▸ **Dataset excerpts**:
--------------------

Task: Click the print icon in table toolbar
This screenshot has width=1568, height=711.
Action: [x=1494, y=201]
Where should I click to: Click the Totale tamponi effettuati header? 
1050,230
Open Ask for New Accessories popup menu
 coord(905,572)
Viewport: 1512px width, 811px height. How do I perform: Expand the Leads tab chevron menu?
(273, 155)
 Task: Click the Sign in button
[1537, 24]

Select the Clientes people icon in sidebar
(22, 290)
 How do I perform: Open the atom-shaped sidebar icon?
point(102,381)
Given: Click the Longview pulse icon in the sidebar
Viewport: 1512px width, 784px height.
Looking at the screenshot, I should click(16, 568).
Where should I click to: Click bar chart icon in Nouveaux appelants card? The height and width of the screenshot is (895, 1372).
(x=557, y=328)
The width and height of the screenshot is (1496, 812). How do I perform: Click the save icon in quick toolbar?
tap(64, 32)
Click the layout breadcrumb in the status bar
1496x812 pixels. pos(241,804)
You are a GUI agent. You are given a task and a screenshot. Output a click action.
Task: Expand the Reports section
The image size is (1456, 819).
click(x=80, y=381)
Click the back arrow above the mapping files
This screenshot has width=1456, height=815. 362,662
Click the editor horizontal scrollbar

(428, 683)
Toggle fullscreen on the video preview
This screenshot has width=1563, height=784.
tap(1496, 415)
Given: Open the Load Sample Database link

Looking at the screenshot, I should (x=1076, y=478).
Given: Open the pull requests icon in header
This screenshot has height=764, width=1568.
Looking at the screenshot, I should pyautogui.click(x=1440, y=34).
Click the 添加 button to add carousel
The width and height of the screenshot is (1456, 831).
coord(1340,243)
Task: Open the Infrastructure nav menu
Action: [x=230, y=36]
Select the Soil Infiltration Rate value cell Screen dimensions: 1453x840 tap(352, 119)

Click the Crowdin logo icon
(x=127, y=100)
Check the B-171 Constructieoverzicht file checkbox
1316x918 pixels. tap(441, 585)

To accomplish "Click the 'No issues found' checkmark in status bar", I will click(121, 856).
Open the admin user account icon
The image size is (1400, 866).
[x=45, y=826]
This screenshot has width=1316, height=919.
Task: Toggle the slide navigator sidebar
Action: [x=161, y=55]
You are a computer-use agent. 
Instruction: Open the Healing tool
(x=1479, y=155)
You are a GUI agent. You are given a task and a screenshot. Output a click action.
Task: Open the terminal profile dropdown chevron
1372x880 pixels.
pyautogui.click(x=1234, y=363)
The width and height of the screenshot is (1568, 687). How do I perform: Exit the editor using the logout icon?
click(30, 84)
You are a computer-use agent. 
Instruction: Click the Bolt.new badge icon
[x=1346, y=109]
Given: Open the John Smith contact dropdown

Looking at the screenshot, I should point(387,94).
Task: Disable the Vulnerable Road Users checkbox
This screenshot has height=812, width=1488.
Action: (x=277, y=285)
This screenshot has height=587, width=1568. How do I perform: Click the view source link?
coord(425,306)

--------------------

▸ **Task objective**:
Set every record down again exactly as written.

▸ **Output for this task**:
Task: Click the print icon in table toolbar
This screenshot has width=1568, height=711.
Action: [x=1494, y=201]
Where should I click to: Click the Totale tamponi effettuati header? 
1050,230
Open Ask for New Accessories popup menu
 coord(905,572)
Viewport: 1512px width, 811px height. How do I perform: Expand the Leads tab chevron menu?
(273, 155)
 Task: Click the Sign in button
[1537, 24]

Select the Clientes people icon in sidebar
(22, 290)
 How do I perform: Open the atom-shaped sidebar icon?
point(102,381)
Given: Click the Longview pulse icon in the sidebar
Viewport: 1512px width, 784px height.
Looking at the screenshot, I should click(16, 568).
Where should I click to: Click bar chart icon in Nouveaux appelants card? The height and width of the screenshot is (895, 1372).
(x=557, y=328)
The width and height of the screenshot is (1496, 812). How do I perform: Click the save icon in quick toolbar?
tap(64, 32)
Click the layout breadcrumb in the status bar
1496x812 pixels. pos(241,804)
You are a GUI agent. You are given a task and a screenshot. Output a click action.
Task: Expand the Reports section
The image size is (1456, 819).
click(x=80, y=381)
Click the back arrow above the mapping files
This screenshot has width=1456, height=815. 362,662
Click the editor horizontal scrollbar

(428, 683)
Toggle fullscreen on the video preview
This screenshot has width=1563, height=784.
tap(1496, 415)
Given: Open the Load Sample Database link

Looking at the screenshot, I should (x=1076, y=478).
Given: Open the pull requests icon in header
This screenshot has height=764, width=1568.
Looking at the screenshot, I should pyautogui.click(x=1440, y=34).
Click the 添加 button to add carousel
The width and height of the screenshot is (1456, 831).
coord(1340,243)
Task: Open the Infrastructure nav menu
Action: [x=230, y=36]
Select the Soil Infiltration Rate value cell Screen dimensions: 1453x840 tap(352, 119)

Click the Crowdin logo icon
(x=127, y=100)
Check the B-171 Constructieoverzicht file checkbox
1316x918 pixels. tap(441, 585)

To accomplish "Click the 'No issues found' checkmark in status bar", I will click(121, 856).
Open the admin user account icon
The image size is (1400, 866).
[x=45, y=826]
This screenshot has width=1316, height=919.
Task: Toggle the slide navigator sidebar
Action: [x=161, y=55]
You are a computer-use agent. 
Instruction: Open the Healing tool
(x=1479, y=155)
You are a GUI agent. You are given a task and a screenshot. Output a click action.
Task: Open the terminal profile dropdown chevron
1372x880 pixels.
pyautogui.click(x=1234, y=363)
The width and height of the screenshot is (1568, 687). How do I perform: Exit the editor using the logout icon?
click(30, 84)
You are a computer-use agent. 
Instruction: Click the Bolt.new badge icon
[x=1346, y=109]
Given: Open the John Smith contact dropdown

Looking at the screenshot, I should point(387,94).
Task: Disable the Vulnerable Road Users checkbox
This screenshot has height=812, width=1488.
Action: (x=277, y=285)
This screenshot has height=587, width=1568. How do I perform: Click the view source link?
coord(425,306)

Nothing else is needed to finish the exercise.